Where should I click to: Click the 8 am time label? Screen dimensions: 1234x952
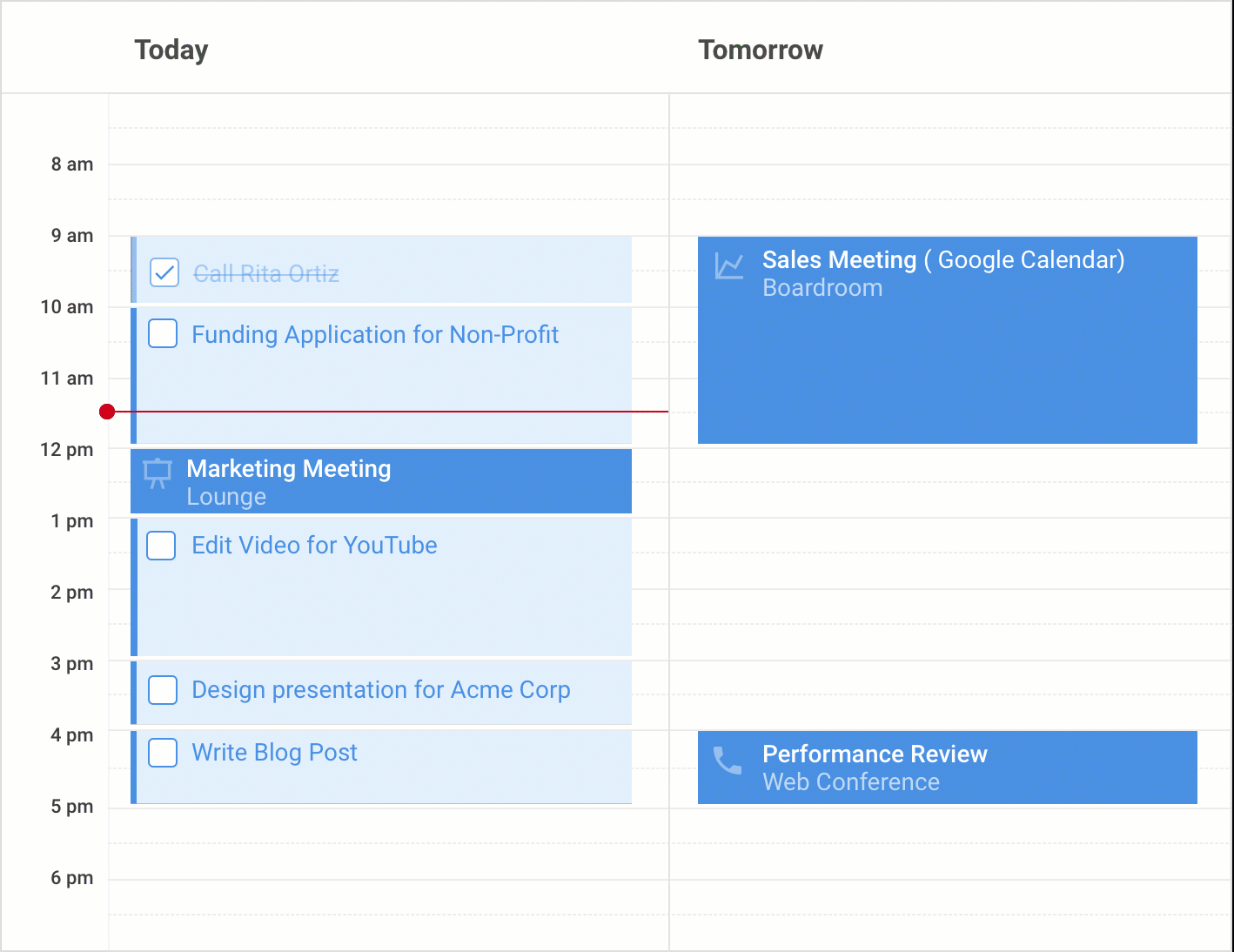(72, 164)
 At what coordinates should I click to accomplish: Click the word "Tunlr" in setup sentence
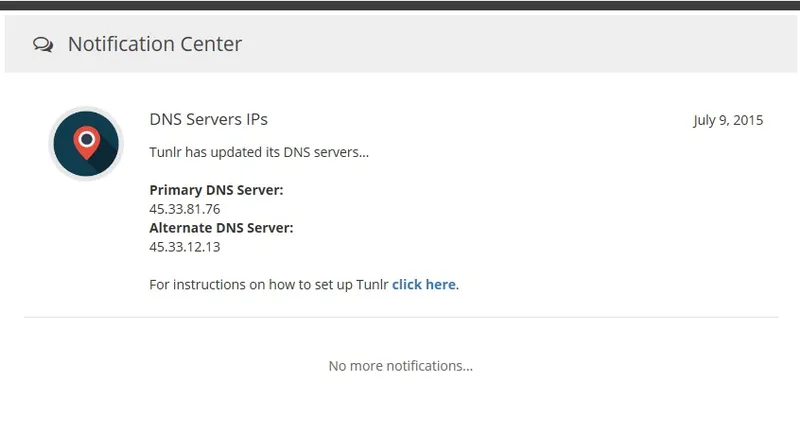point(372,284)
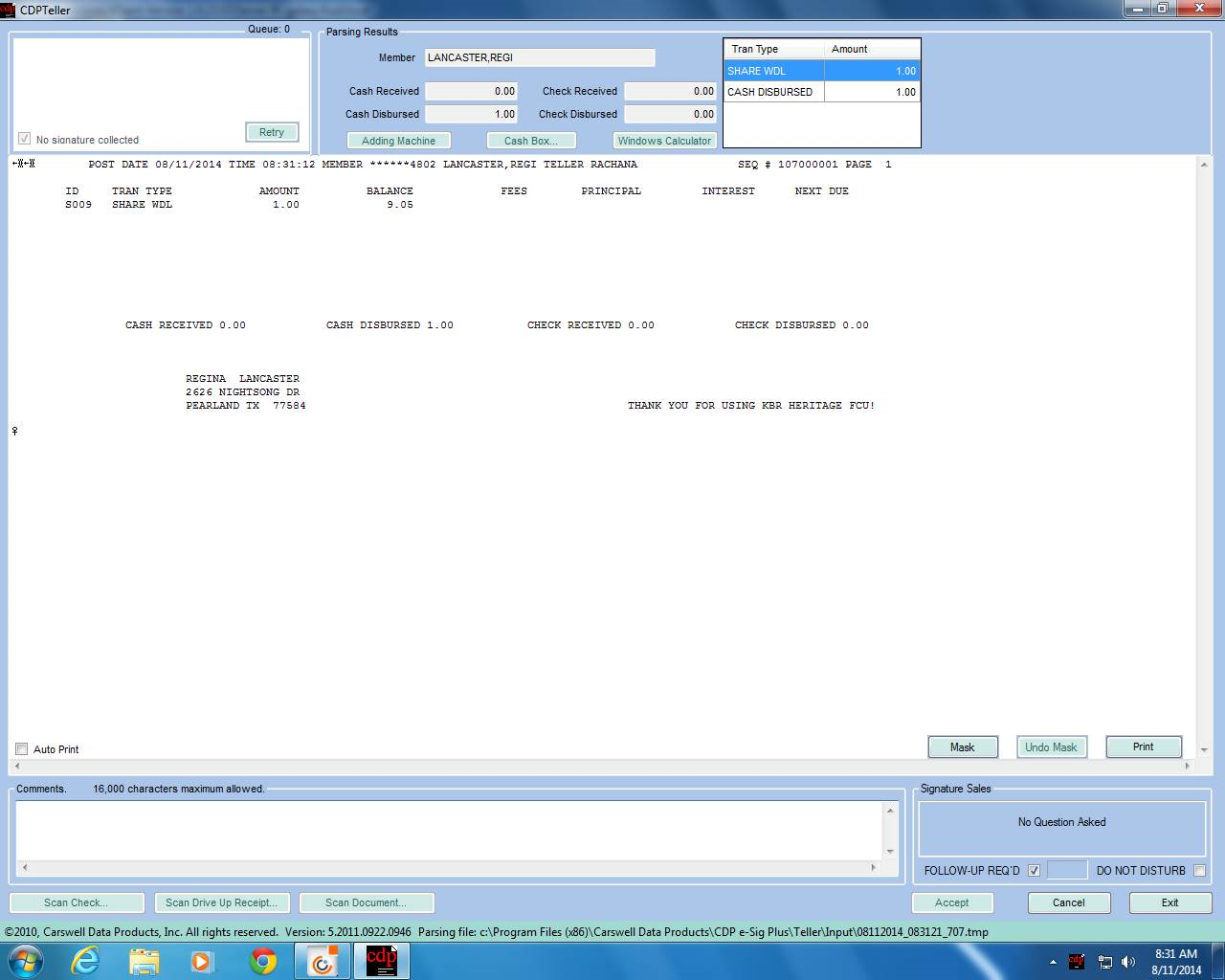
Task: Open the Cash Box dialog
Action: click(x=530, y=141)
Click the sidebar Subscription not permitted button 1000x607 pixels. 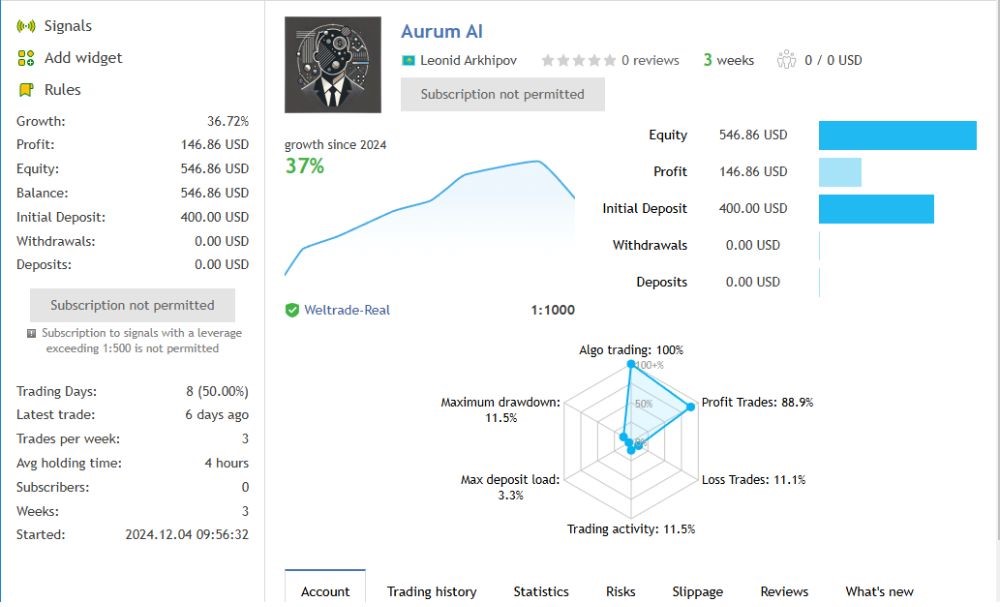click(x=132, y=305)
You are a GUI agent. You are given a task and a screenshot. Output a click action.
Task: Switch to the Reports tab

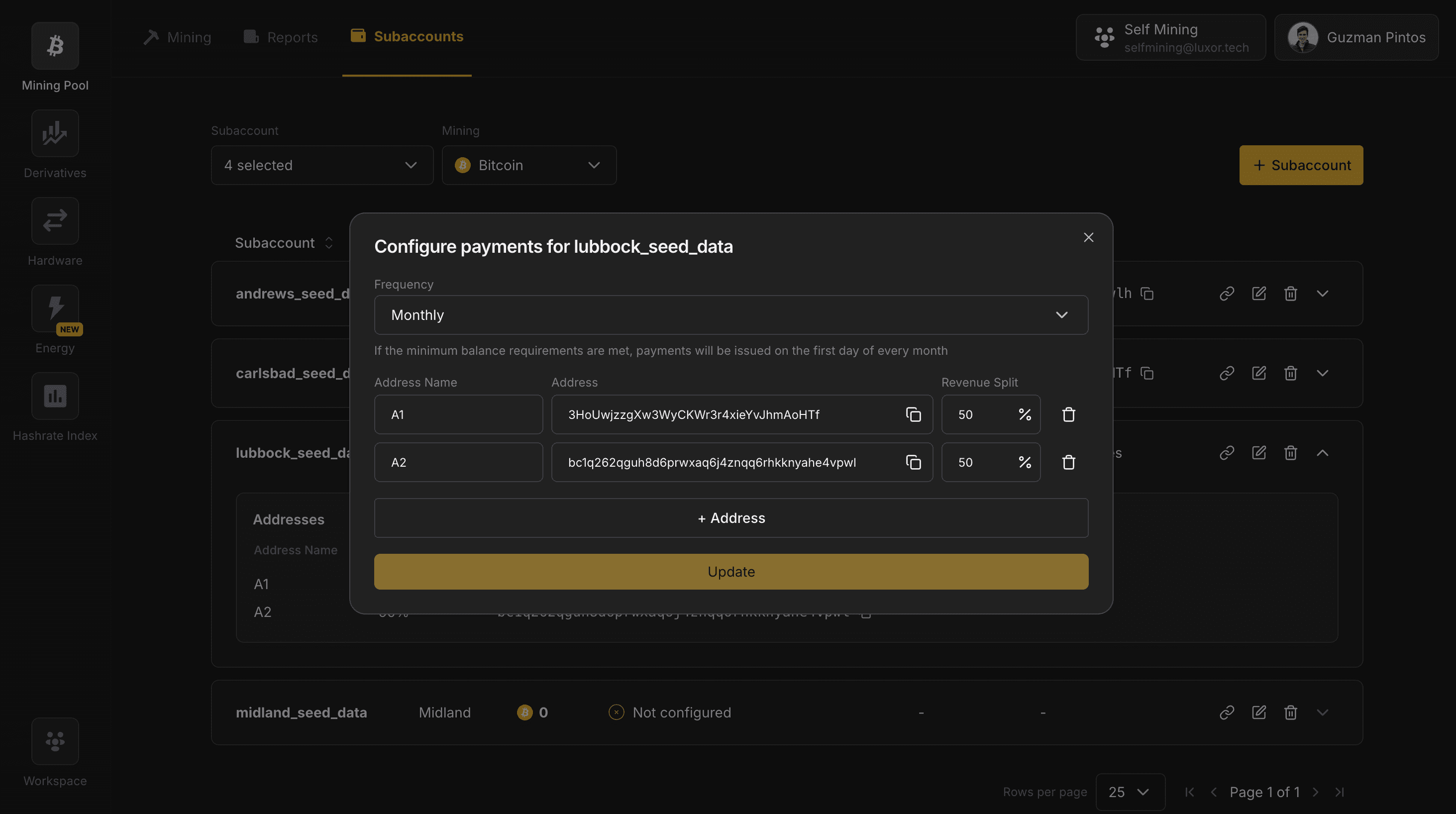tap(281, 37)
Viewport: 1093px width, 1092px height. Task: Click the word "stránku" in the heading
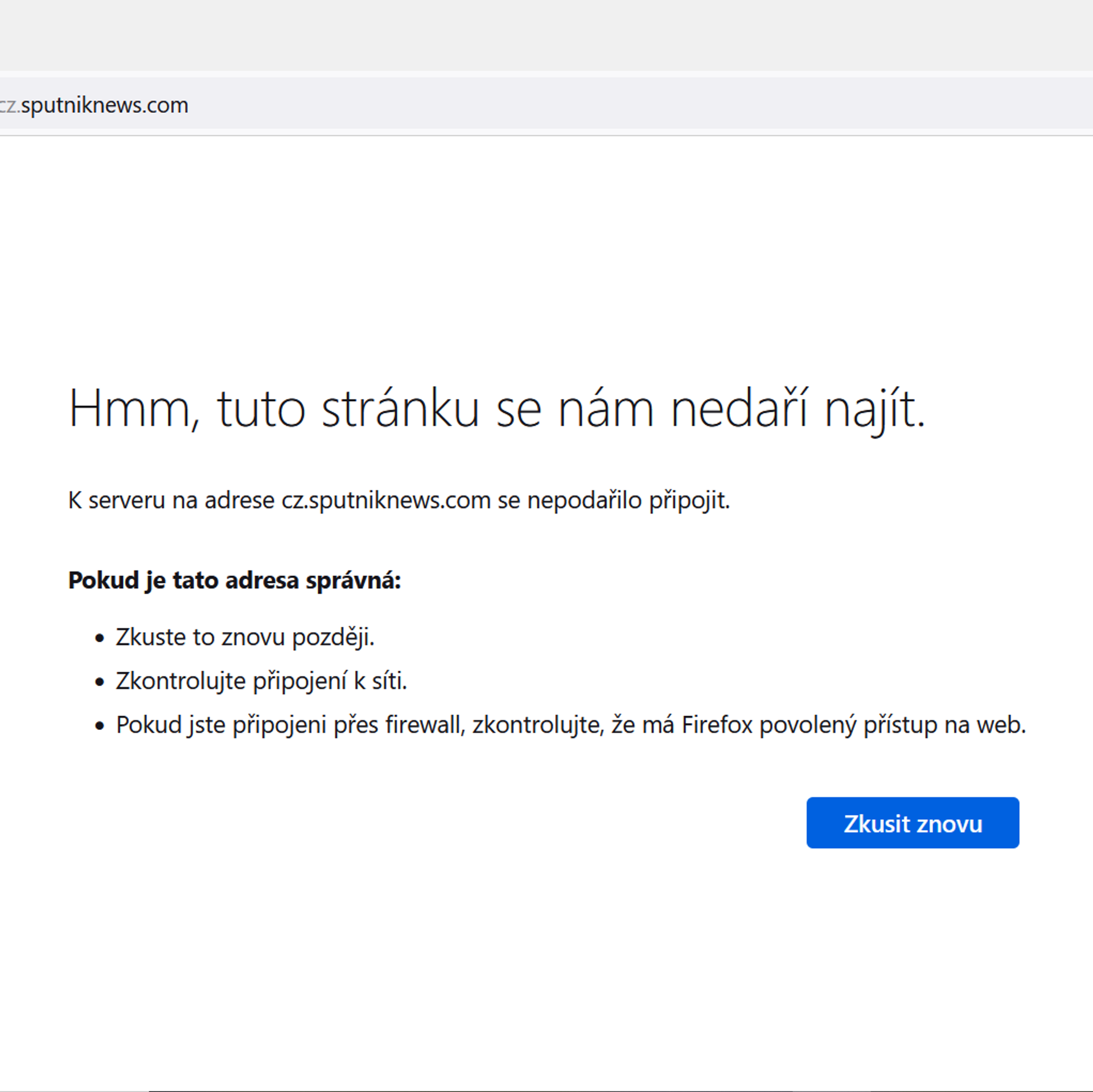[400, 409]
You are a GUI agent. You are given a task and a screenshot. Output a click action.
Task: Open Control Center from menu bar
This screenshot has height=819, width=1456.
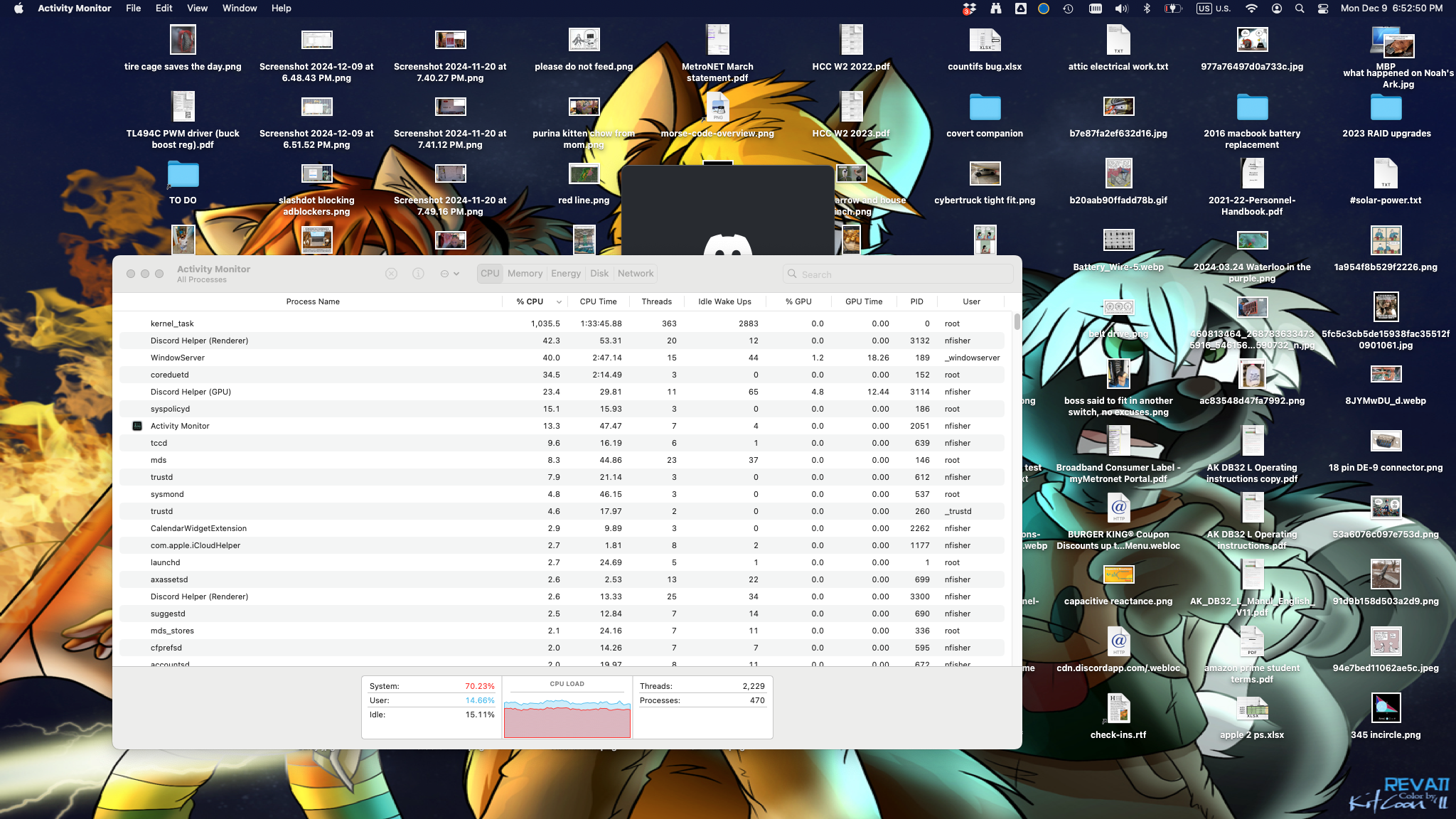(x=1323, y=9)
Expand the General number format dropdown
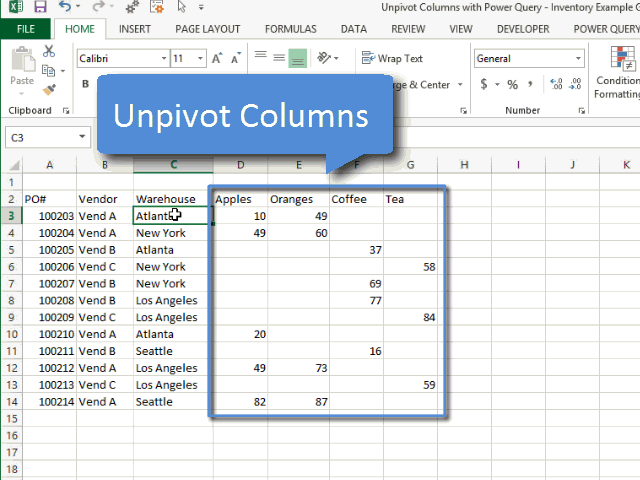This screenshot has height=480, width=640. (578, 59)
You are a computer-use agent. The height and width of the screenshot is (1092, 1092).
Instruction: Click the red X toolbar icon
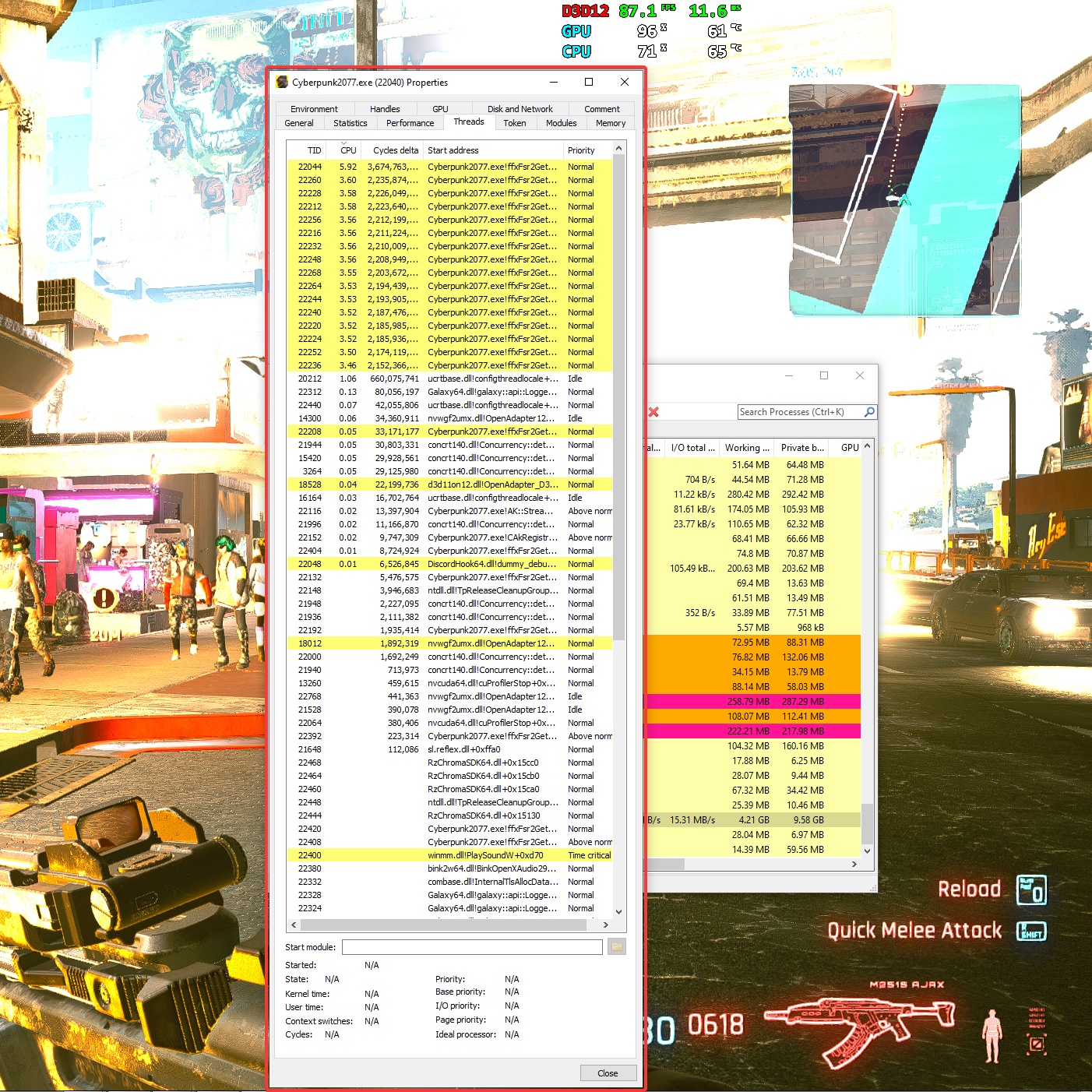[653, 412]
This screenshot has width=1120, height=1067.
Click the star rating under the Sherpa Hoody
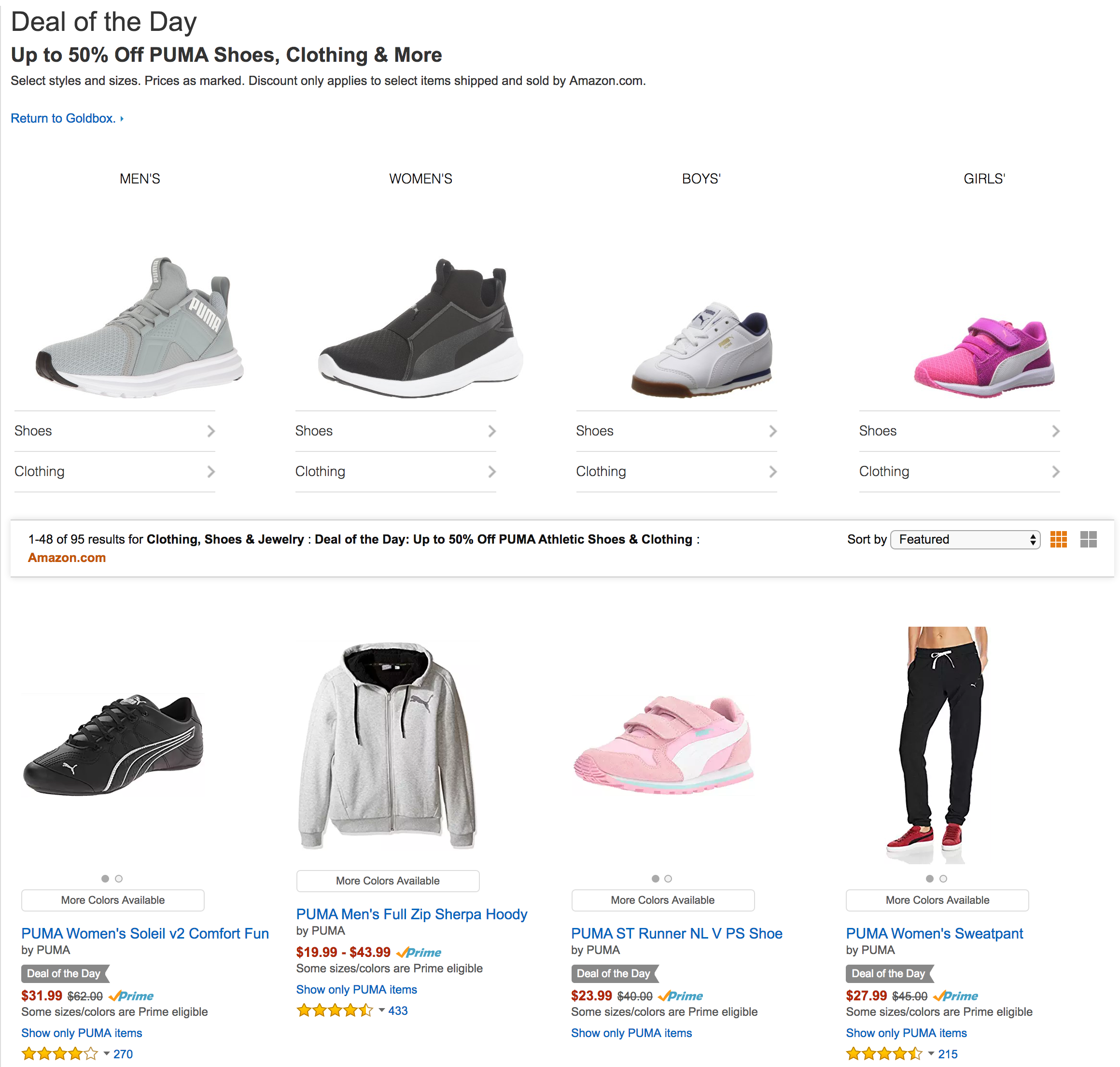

◆ ◆ ◆ ◆ ◆

- Exercise requirements
Please reproduce word for word the lines from the one containing "Expand the General number format dropdown" through the last line of the items, both ends included, and leave the pictures out.

- Answer to the task
Expand the General number format dropdown
This screenshot has height=480, width=640. (578, 59)
You are a computer-use agent. The height and width of the screenshot is (1092, 1092).
Instruction: Click the red X toolbar icon
[653, 412]
This screenshot has width=1120, height=1067.
Click the star rating under the Sherpa Hoody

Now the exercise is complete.